Chelsio T520-SO-CR stops running after a short time and console logs “firmware reports adapter error: insufficient airflow”
-
If you add the 'Thermal Sensors' widget to the dashboard it will show you the NIC temperature.
Ignore the fact it will show as a red bar that is expecting a CPU temp and the Chelsio Cards run hot in normal conditions. The sensor is in the NIC processor and it's not unusual to see >90C. But if it's shutting down it may be even higher.
It should have an additional fan in the C2758 specifically to keep the NIC cool, it may have failed.
Steve
-
Thanks for your reply.
I will do that, the temperature monitor, but, it does have the additional 40mm fan, and, it's working well.
-
Hmm, at what point do you actually see that error? Is it possible to grab a picture of it?
Steve
-
This picture is following a warm reboot once the 10GbE adapter stops working.
-
@nzkiwi68 said in Chelsio T520-SO-CR stops running after a short time and console logs “firmware reports adapter error: insufficient airflow”:
firmware reports adapter error: insufficient airflow
Hmm well it certainly seems to be from the cxgbe driver so check the reported temps first.
https://github.com/pfsense/FreeBSD-src/blob/dd2966ccebbf44dee773537c980f53b16045c1c3/sys/dev/cxgbe/common/t4_hw.c#L207Steve
-
Yes, it seems to be overheating, despite the correct and working additional high airflow 40mm cooling fan.
So, if it's overheating, what do think, faulty adapter?
-
Just out of curiosity, what is the ambient temperature and environment like?
-
@spoggle Air conditioned server room, a/c set for 20 deg C
-
Hard to say, I don't think we've seen that before. Have to see what the temps it's actually reporting are. Compare that with the NIC in the other node.
Steve
-
if it's the temperature and if it isn't under warranty i will check the heatsink if it's well sitted and/or i will try to change the thermal paste
-
@kiokoman Thanks!
That's a very good tip. I'll be sure to try that too.
-
@stephenw10 Thanks for your help btw.
I have ordered a replacement NIC card (even if it just ends up as a spare) so I'll post once the new card arrives and we figure out the fault.
-
Were you able to get any temperature readings from the card? You can read it directly from the command line via the sysctls if that's easier for you.
Steve
-
@stephenw10 That C2758 is currently shut down and the customer is running on the backup HA C2758.

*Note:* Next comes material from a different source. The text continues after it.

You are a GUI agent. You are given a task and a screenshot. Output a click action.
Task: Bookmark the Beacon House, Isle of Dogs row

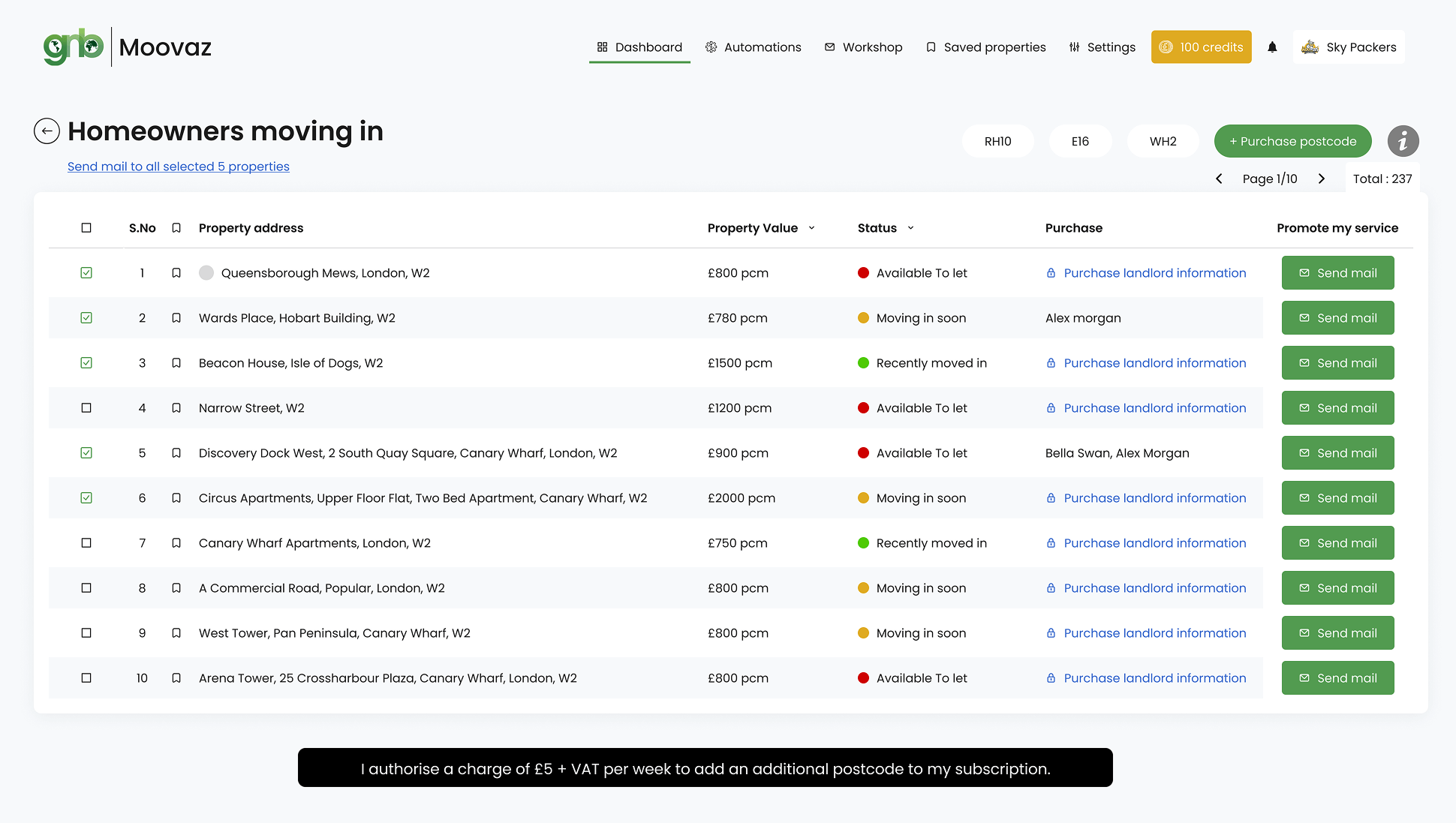176,363
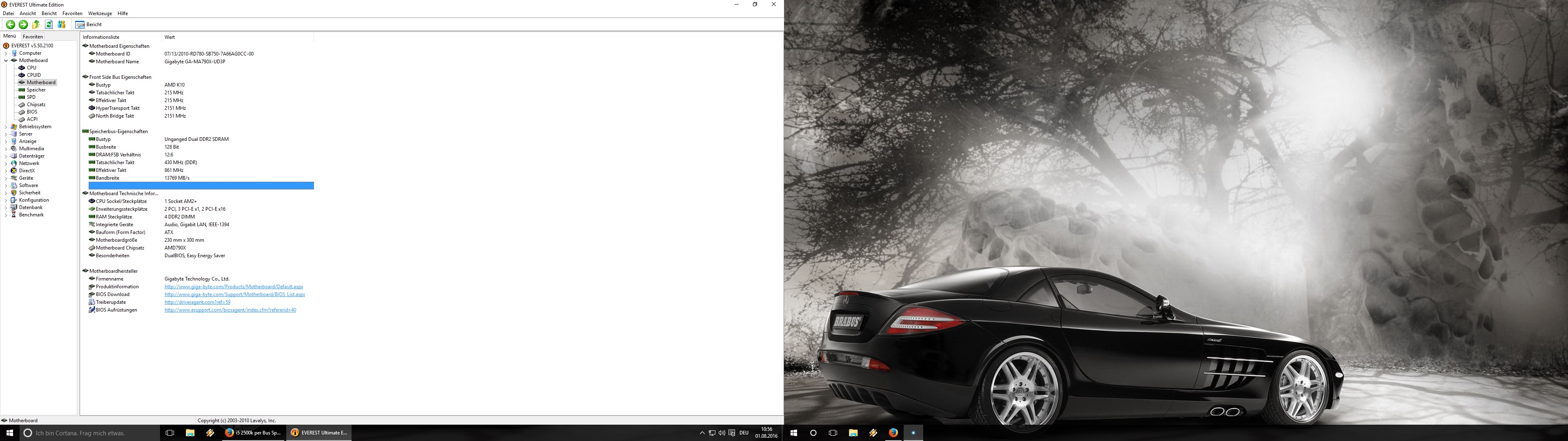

I've ordered a new T520 and when that arrives next week, one evening I'll have a look the temperature etc outside of production hours.
I will post my findings.
Thanks again for all your help!
-
Replaced the Chelsio T520 card and it's now stable.
Was too busy to and time constrained during the shutdown window to try the old card, measure the temperature etc, but, the old card is certainly faulty. The heatsink seems well attached, etc.
Anyway, the replacement card solved the problem, the C2758 is now stable.
Thanks everyone for your helpful posts.